Hi all, have had a go at implementing atomic chaining of limiters, keen for feedback or suggestions on how it could be improved.

Added ATOMIC_REQUESTS as a UnionBehaviour as suggested by @thrawn01
Added a flag on the RateLimitReq proto to avoid changing all the function signatures (not sure this was the best idea)
Modified the algorithms to support checking limits without modifying the actual limit values
Added an integration test and another missing test

💎 Closes #45 💎

Baliedge

Thanks for this contribution! Looking forward to your feedback on the review.

Baliedge · 2022-11-11T14:42:07Z

algorithms.go

@@ -251,13 +265,22 @@ func tokenBucketNewItem(ctx context.Context, s Store, c Cache, r *RateLimitReq)
 		ResetTime: expire,
 	}

+	// if we are doing a check during atomic chaining then remaining number is actually the limit


I would like to see a separation of concerns around checking a bucket vs. updating the bucket. Because now there's two places where the bucket's counters are updated as a shared responsibility. Can we have the update logic pulled out and called by gubernator's behavior logic and not by tokenBucket/leakyBucket?

yeah that's a good point, I will move the logic to persist hits into a new function

update: I've decoupled the update logic from the actual algorithms into a new function which is invoked from peer_client.go following the actual "check" using the algorithm in the case the request is not part of an atomic chain. hopefully this is the kind of separation you were thinking of. I have also extracted the cache and store loading logic into a common function.

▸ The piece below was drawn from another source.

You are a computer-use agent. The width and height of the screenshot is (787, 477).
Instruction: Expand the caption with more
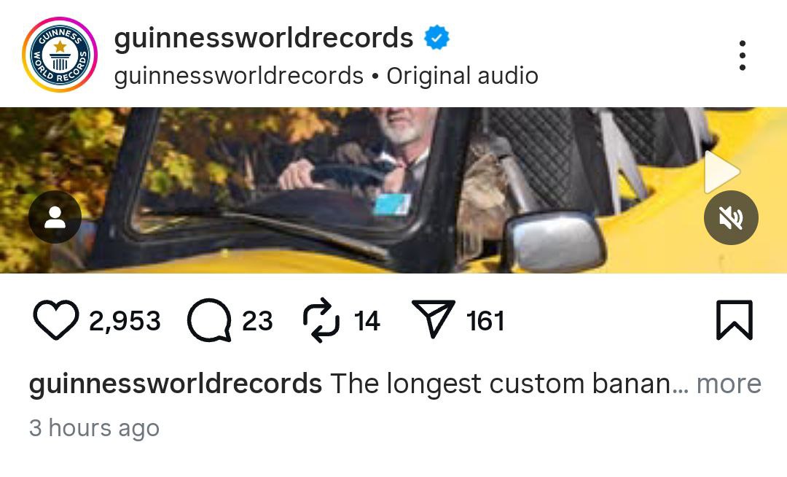pyautogui.click(x=729, y=384)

Baliedge · 2022-11-11T14:44:41Z

gubernator.go

@@ -219,16 +219,43 @@ func (s *V1Instance) GetRateLimits(ctx context.Context, r *GetRateLimitsReq) (re
 		Responses: make([]*RateLimitResp, len(r.Requests)),
 	}

+	// get the UnionBehaviour
+	var atomicRequests = HasUnionBehavior(r.GetBehavior(), UnionBehavior_ATOMIC_REQUESTS)


nit: Combine these two lines?

Baliedge · 2022-11-11T14:45:55Z

proto/gubernator.proto

@@ -127,9 +129,21 @@ enum Behavior {
  // least 2 instances of Gubernator.
  MULTI_REGION = 16;

+


nit: Excess whitespace

Baliedge · 2022-11-11T14:46:00Z

proto/gubernator.proto

@@ -47,6 +47,8 @@ service V1 {
 // Must specify at least one Request
 message GetRateLimitsReq {
  repeated RateLimitReq requests = 1;
+  UnionBehavior Behavior = 2;
+


nit: Excess whitespace

thrawn01

I am SO SORRY this review took so long for me too look at. I didn't even realize this PR was here until I looked at the repo this morning.

This is a great change, but in order for it to actually be atomic we will need to make a few more changes. See my other comment in V1Instance.GetRateLimits()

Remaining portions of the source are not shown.